Only minor albuminuria changes were observed in relation to baseline hemodynamic measurements. It should be noted that majority of subjects had microalbuminuria (albuminuria below 300 mg/24 h). Only two subjects had baseline albuminuria more than 300 mg/day and they just achieved significant improvement as measured by the reduction of albuminuria. It suggests that subjects with more severe proteinuria may probably benefit from renal artery revascularization much more than other patients.

The recently published CORAL trial, including 947 patients with at least 60% RAS, demonstrated no difference between renal artery stenting and optimal medical therapy in terms of a combined endpoint – major cardiovascular events (Citation8). Moreover, the prevalence of the renal secondary endpoints, like progressive renal insufficiency or permanent renal-replacement therapy, was also similar in both study arms. It is of note, in the case of 60–80% stenosis, that the additional measurement of systolic pressure gradient was required by the protocol. The stent was implanted only if at least a 20-mmHg systolic gradient was found. This subgroup of patients with hemodynamic stenosis assessment is similar to the study cohort presented in our report. Subjects with hemodynamically proven stenosis did not achieve the reduction of the combined end-point; however, the prevalence of the renal events is not depicted in the main results presentation.

There are a few limitations of our study. Our group is relatively small – the results represent the experience of one center. For comparison, previously published trials with pressure measurements, except the CORAL study, included up to 61 patients.
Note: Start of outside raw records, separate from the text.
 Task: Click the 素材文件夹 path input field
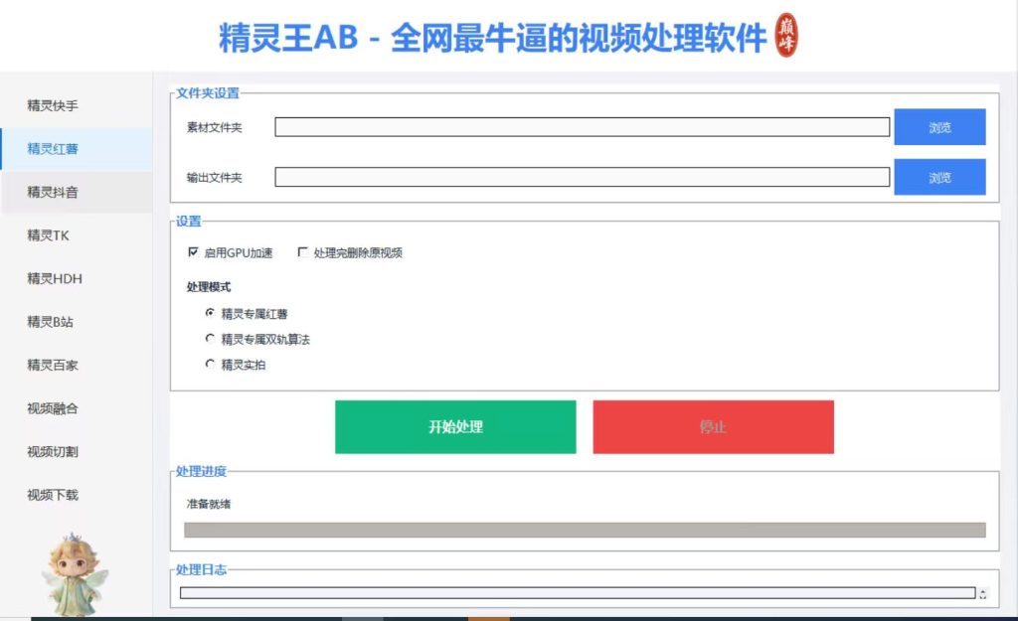(582, 127)
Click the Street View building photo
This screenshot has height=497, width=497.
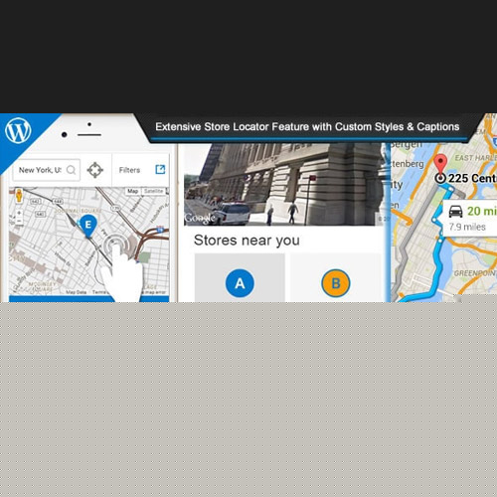(x=283, y=185)

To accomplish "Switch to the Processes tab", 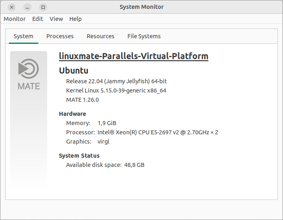I will pos(60,36).
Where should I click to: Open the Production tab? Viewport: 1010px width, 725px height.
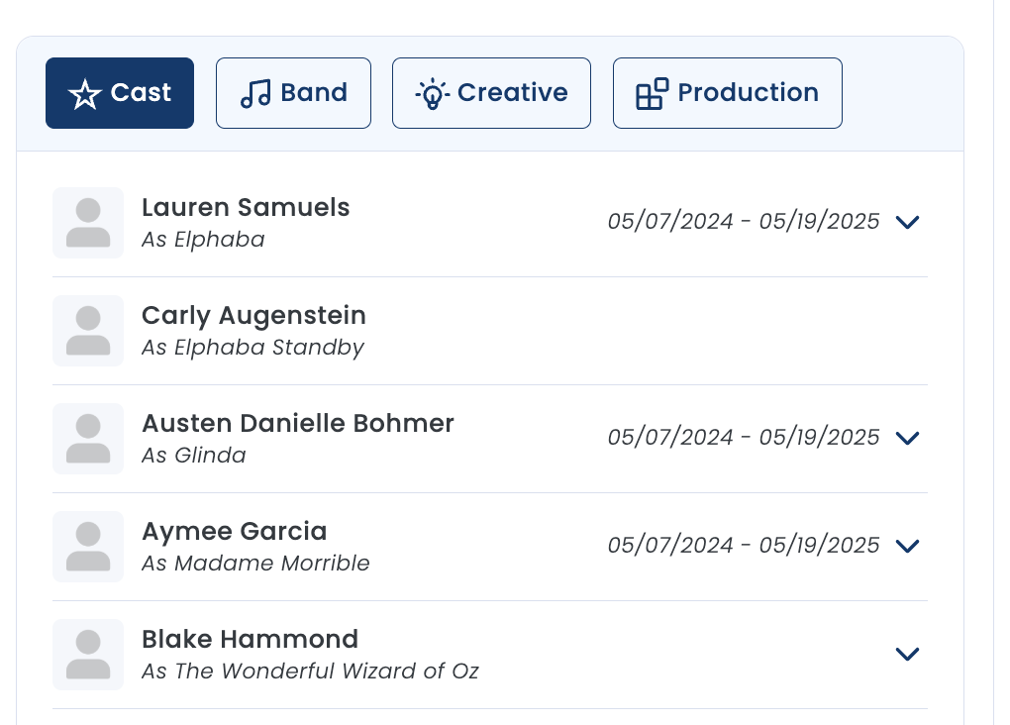(728, 93)
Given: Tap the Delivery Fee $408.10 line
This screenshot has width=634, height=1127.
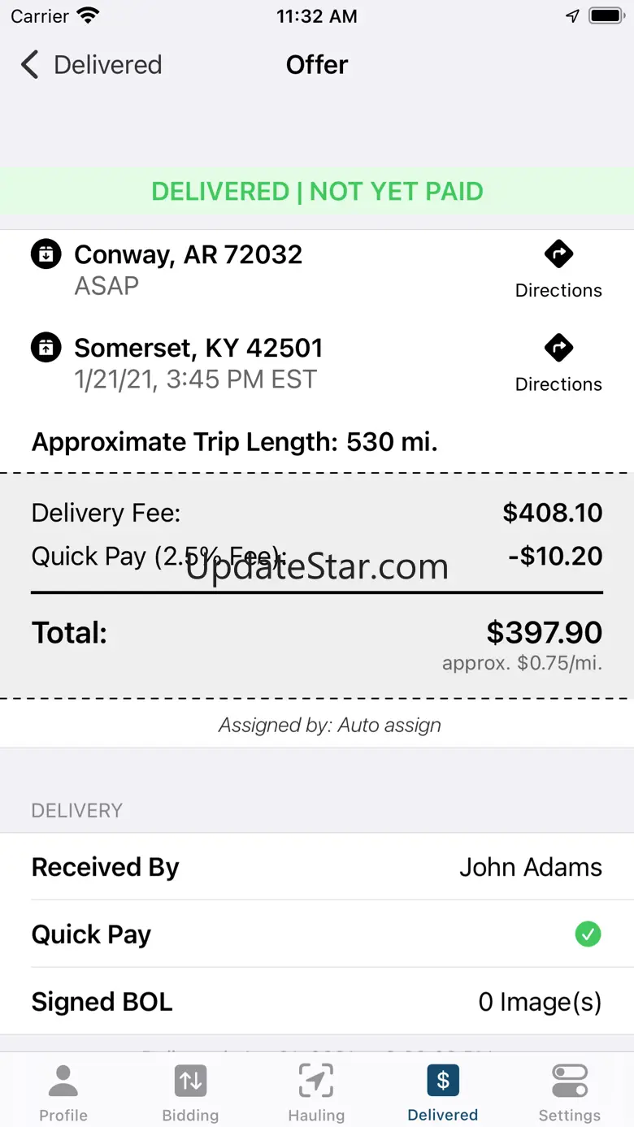Looking at the screenshot, I should point(317,513).
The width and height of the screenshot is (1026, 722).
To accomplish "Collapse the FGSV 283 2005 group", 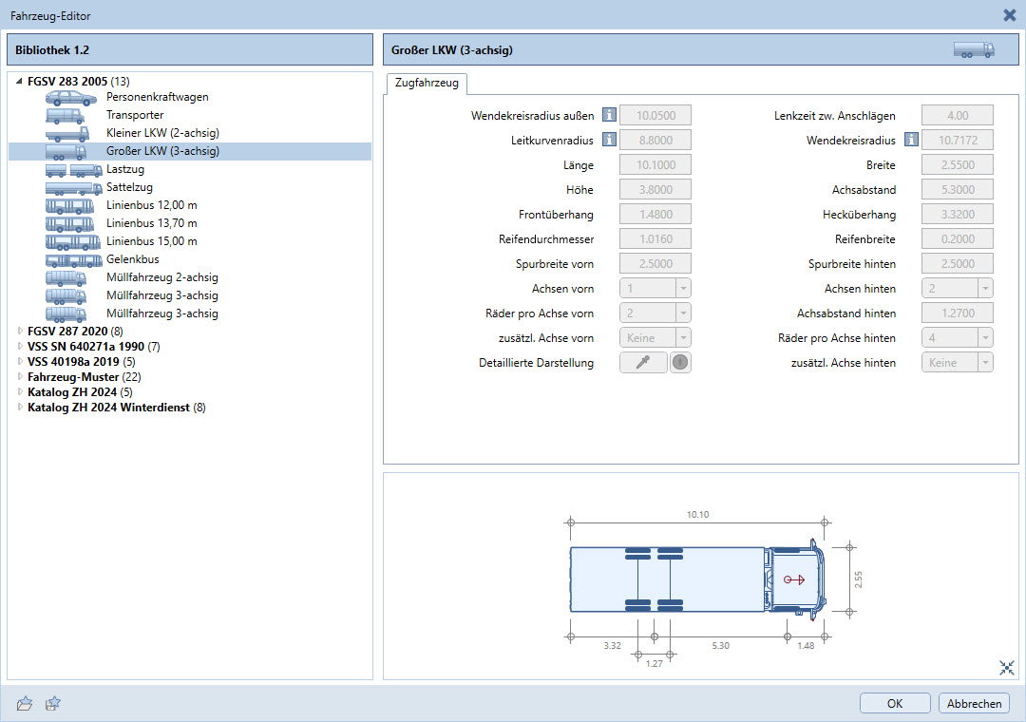I will 20,82.
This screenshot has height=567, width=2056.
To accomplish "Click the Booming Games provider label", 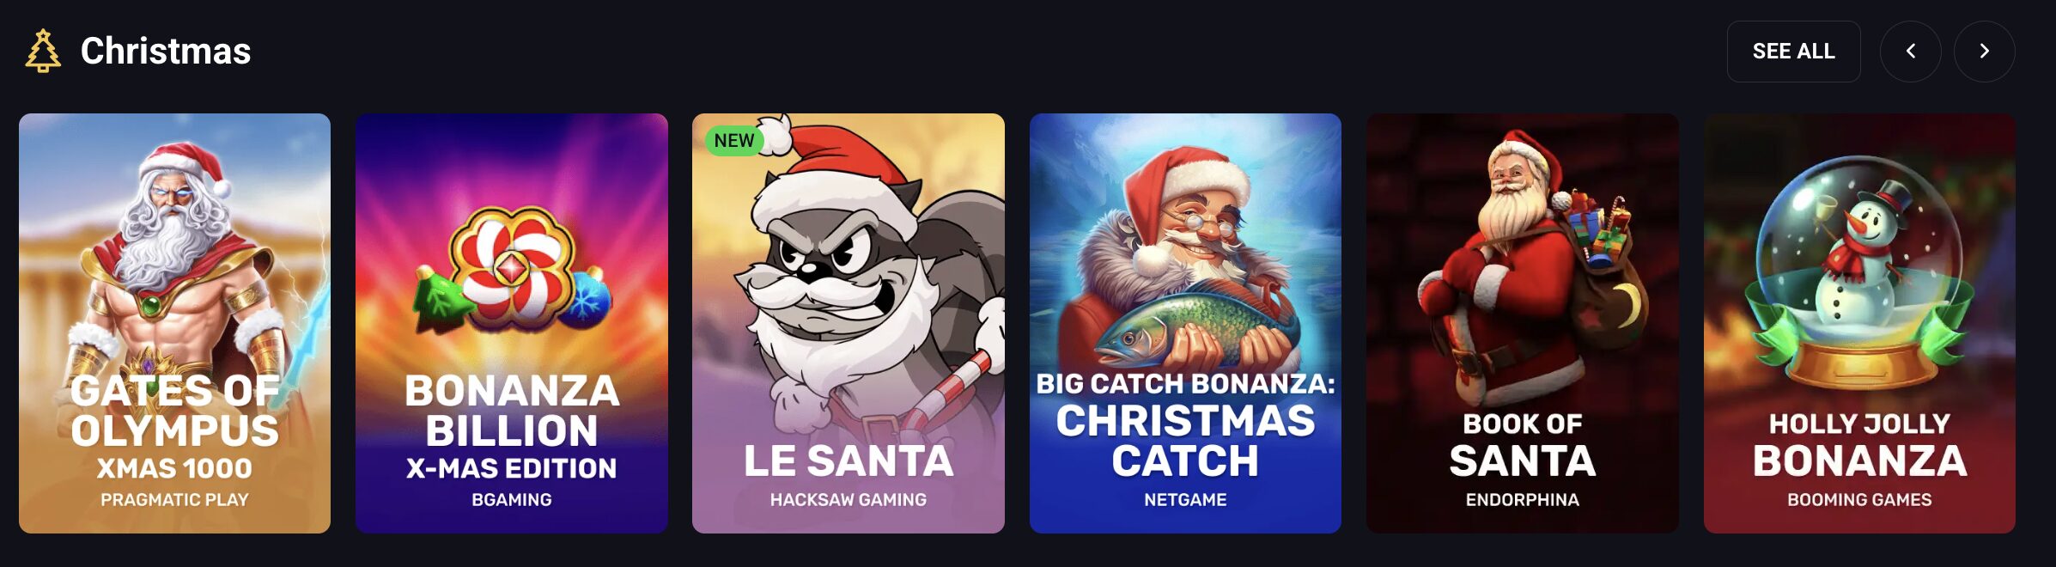I will click(1859, 500).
As all consecutive patients referred to our site for renal angioplasty were recruited to the trial, the preprocedural GFR was only mildly declined. Thus, the results should be interpreted with caution. The follow-up period was quite short, so rather modest GFR changes were expected.

In conclusion, our study indicates that hemodynamic parameters of RAS do not distinguish the patients that may benefit from renal artery stenting in terms of kidney function improvement in short-term follow-up.

Declaration of interest: The authors report no conflicts of interest. The authors alone are responsible for the content and writing of the paper.